** Given data follows **
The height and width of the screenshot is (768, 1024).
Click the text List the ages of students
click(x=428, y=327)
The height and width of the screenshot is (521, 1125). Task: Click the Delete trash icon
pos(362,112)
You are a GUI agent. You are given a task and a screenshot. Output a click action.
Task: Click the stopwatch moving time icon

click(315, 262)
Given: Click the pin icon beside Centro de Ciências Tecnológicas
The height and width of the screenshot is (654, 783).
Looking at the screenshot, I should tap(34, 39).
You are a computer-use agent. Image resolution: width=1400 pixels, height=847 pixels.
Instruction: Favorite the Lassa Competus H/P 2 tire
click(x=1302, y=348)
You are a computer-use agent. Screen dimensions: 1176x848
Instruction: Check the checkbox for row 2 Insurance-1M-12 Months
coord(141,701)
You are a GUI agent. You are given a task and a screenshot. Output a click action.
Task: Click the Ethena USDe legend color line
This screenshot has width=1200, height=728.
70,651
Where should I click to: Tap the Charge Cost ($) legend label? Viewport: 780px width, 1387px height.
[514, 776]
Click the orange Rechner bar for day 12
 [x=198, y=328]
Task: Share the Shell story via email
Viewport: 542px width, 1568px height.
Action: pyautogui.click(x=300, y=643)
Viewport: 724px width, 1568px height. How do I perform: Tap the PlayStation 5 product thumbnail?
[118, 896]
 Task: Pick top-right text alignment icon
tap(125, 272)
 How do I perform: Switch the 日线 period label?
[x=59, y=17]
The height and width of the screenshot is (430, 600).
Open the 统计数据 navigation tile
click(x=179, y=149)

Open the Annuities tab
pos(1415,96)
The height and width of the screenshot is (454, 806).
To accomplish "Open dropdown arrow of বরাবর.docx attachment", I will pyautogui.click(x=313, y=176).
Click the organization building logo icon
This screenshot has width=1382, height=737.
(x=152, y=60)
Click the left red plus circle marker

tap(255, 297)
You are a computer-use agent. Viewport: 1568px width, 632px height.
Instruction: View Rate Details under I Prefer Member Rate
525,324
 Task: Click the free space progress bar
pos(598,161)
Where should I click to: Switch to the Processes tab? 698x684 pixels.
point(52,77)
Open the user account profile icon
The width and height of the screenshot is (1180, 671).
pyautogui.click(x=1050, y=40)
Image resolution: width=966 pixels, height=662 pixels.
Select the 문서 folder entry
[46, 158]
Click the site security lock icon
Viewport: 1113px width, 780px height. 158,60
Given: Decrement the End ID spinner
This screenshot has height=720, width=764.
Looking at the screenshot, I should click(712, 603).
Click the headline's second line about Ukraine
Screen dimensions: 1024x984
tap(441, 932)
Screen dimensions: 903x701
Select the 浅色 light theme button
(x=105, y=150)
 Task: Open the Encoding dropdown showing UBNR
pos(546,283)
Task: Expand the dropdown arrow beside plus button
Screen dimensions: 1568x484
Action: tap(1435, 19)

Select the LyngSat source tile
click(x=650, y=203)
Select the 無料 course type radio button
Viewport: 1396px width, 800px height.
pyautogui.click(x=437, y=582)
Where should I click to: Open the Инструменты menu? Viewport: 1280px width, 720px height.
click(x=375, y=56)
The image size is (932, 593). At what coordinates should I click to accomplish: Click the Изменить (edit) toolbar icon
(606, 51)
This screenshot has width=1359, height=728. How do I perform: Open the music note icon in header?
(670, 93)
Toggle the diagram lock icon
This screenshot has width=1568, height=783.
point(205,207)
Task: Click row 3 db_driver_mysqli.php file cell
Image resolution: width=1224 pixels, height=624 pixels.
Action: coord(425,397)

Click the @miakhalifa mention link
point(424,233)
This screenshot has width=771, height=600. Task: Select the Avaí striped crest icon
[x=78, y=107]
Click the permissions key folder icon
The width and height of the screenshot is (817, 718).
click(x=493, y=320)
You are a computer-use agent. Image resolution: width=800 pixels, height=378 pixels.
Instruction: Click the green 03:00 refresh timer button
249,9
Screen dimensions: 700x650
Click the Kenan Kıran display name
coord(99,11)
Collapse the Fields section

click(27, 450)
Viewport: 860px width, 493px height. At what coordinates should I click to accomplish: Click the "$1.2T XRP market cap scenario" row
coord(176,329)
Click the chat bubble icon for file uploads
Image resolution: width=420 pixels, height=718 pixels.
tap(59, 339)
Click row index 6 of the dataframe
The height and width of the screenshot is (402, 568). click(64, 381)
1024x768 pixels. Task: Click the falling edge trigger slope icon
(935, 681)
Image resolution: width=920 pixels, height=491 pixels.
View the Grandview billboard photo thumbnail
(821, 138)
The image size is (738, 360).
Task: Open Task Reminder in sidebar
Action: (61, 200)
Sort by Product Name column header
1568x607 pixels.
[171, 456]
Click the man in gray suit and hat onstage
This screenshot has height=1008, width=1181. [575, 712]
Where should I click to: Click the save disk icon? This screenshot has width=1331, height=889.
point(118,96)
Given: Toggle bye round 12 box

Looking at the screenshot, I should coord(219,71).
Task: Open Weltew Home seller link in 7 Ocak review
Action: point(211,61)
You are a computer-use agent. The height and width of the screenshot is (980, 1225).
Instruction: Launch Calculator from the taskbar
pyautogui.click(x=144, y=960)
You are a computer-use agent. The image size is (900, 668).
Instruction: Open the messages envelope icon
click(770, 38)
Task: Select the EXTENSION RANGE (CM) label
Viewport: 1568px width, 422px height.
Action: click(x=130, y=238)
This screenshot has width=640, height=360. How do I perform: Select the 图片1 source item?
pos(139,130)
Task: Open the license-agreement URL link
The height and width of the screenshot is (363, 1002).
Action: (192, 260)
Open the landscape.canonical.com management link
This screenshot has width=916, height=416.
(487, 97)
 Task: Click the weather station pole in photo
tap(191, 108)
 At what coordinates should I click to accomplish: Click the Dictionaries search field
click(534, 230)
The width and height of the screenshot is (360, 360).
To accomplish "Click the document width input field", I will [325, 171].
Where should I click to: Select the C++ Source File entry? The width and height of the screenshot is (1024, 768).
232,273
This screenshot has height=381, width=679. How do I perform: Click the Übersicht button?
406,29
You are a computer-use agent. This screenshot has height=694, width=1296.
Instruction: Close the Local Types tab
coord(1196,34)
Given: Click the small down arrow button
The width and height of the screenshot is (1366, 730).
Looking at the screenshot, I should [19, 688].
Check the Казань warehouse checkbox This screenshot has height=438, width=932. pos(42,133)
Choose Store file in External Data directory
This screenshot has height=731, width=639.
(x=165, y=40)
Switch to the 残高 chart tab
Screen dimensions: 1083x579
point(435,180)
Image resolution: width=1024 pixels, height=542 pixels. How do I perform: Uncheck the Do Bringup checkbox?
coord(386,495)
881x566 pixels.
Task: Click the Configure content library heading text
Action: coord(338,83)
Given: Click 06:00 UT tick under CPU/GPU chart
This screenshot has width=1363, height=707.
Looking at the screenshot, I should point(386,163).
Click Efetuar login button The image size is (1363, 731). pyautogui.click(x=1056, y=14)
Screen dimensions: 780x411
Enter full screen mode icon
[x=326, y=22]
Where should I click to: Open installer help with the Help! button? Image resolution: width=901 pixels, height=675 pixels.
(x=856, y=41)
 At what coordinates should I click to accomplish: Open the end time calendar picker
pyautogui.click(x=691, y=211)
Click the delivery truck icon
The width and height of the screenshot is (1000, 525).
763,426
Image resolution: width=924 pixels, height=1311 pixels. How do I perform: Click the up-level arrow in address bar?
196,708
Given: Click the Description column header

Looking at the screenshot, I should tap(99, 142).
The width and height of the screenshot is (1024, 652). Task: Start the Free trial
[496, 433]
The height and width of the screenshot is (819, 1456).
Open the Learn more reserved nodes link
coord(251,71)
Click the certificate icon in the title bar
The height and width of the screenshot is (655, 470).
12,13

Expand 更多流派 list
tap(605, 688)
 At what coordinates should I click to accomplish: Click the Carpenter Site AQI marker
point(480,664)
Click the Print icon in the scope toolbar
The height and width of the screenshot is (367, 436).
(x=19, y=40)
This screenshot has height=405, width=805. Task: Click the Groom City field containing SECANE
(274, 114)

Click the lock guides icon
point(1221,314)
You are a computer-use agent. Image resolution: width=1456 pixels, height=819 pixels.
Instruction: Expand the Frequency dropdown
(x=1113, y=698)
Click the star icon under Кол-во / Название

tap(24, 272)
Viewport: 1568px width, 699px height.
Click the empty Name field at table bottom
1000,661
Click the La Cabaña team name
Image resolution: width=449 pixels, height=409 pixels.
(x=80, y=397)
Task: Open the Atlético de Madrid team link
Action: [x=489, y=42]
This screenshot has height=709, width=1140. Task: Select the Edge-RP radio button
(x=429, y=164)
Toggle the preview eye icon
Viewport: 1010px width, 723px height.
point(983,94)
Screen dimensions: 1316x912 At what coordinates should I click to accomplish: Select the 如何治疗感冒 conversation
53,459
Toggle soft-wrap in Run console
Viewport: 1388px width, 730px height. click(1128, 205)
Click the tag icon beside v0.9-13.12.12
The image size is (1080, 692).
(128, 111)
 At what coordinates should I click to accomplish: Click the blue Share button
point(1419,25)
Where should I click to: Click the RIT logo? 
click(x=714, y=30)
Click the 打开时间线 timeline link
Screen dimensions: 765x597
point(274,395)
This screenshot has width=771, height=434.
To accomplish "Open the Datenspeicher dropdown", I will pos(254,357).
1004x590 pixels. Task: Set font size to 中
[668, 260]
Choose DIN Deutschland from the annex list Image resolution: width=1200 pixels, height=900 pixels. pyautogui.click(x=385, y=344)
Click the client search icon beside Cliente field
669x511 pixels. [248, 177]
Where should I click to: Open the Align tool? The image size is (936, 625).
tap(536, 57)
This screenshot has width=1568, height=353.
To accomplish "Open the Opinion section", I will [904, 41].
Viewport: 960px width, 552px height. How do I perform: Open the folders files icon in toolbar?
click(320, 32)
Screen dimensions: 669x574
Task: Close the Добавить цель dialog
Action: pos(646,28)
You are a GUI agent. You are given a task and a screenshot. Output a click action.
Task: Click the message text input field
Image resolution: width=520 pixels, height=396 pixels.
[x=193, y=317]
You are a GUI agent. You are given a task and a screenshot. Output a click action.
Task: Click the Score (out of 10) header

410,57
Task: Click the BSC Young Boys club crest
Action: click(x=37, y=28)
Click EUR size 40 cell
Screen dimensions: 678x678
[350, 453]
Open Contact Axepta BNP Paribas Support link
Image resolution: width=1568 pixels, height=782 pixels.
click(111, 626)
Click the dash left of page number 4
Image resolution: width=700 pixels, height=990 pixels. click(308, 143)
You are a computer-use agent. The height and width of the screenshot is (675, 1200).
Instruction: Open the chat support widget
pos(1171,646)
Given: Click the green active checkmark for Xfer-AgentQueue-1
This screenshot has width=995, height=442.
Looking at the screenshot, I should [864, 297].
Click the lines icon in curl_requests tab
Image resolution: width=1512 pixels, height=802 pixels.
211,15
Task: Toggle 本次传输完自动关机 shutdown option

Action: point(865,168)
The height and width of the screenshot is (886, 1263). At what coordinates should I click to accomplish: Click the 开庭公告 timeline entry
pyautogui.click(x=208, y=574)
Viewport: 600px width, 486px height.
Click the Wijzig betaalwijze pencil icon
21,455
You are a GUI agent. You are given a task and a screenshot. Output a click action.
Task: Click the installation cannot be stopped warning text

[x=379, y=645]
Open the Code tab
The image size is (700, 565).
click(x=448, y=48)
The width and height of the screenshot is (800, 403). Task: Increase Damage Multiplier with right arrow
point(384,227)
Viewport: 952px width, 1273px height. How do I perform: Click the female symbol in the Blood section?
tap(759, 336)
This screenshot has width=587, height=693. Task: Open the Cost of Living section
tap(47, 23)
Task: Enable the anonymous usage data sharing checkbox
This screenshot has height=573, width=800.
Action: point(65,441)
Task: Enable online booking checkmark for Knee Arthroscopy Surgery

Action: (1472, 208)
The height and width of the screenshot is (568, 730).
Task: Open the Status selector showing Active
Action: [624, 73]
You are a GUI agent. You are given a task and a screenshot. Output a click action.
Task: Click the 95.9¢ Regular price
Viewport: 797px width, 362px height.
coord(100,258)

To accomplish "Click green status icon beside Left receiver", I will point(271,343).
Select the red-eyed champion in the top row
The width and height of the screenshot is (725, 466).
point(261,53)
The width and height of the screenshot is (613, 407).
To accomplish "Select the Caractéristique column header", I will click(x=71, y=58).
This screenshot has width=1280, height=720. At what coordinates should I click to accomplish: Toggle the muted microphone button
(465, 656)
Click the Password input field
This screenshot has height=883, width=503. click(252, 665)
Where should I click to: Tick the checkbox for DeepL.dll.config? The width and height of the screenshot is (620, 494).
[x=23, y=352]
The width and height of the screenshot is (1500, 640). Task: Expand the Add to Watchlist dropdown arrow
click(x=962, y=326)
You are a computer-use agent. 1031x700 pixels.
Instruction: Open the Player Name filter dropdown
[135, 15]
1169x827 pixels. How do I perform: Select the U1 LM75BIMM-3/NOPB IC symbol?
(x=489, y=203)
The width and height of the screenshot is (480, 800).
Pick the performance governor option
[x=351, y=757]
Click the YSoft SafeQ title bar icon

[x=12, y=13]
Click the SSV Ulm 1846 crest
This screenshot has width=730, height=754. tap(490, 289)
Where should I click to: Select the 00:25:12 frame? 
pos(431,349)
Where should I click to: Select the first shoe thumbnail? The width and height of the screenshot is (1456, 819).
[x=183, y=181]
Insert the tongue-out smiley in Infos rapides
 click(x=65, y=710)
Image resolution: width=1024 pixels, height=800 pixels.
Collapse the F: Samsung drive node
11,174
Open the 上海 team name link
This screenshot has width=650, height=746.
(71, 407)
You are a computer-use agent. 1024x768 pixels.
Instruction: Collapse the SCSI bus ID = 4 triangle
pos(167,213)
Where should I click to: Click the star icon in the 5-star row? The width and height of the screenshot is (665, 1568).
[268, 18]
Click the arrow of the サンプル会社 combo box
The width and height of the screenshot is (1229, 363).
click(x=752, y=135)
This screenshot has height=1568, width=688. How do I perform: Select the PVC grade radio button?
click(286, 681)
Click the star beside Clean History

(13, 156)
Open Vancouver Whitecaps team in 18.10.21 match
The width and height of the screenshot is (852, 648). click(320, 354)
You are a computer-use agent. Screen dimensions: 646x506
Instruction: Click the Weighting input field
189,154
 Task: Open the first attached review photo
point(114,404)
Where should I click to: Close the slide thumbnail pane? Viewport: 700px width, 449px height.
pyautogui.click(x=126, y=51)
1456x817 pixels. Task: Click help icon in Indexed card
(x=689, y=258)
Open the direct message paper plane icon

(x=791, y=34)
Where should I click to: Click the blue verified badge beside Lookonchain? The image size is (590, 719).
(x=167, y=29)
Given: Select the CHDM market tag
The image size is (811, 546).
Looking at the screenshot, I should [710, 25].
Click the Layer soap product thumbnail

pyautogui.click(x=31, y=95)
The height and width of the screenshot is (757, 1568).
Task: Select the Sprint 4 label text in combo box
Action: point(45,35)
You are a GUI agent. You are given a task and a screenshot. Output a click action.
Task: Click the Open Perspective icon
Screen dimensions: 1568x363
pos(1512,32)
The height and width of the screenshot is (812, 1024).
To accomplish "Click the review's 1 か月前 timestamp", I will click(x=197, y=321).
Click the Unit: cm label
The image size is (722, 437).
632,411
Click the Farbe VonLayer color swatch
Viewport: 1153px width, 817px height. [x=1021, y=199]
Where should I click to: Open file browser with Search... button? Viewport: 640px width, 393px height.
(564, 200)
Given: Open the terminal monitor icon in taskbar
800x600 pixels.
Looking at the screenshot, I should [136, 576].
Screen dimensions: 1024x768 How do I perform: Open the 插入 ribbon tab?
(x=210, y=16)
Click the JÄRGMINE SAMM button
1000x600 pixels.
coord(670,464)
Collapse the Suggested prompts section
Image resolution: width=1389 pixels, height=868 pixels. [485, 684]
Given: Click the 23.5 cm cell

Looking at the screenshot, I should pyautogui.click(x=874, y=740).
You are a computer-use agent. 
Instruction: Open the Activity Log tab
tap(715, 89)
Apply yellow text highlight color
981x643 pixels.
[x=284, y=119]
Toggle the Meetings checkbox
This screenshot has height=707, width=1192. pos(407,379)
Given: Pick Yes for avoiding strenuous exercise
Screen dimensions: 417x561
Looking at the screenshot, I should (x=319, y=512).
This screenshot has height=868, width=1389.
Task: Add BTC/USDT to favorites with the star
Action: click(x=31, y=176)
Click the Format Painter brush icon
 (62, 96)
** End of Given data **
Please output an exact copy of the lines above, from the opening line of the data down to the line that contains "Task: Share the Shell story via email".

The height and width of the screenshot is (768, 1024).
Click the text List the ages of students
click(x=428, y=327)
The height and width of the screenshot is (521, 1125). Task: Click the Delete trash icon
pos(362,112)
You are a GUI agent. You are given a task and a screenshot. Output a click action.
Task: Click the stopwatch moving time icon

click(315, 262)
Given: Click the pin icon beside Centro de Ciências Tecnológicas
The height and width of the screenshot is (654, 783).
Looking at the screenshot, I should tap(34, 39).
You are a computer-use agent. Image resolution: width=1400 pixels, height=847 pixels.
Instruction: Favorite the Lassa Competus H/P 2 tire
click(x=1302, y=348)
You are a computer-use agent. Screen dimensions: 1176x848
Instruction: Check the checkbox for row 2 Insurance-1M-12 Months
coord(141,701)
You are a GUI agent. You are given a task and a screenshot. Output a click action.
Task: Click the Ethena USDe legend color line
This screenshot has width=1200, height=728.
70,651
Where should I click to: Tap the Charge Cost ($) legend label? Viewport: 780px width, 1387px height.
[514, 776]
Click the orange Rechner bar for day 12
 [x=198, y=328]
Task: Share the Shell story via email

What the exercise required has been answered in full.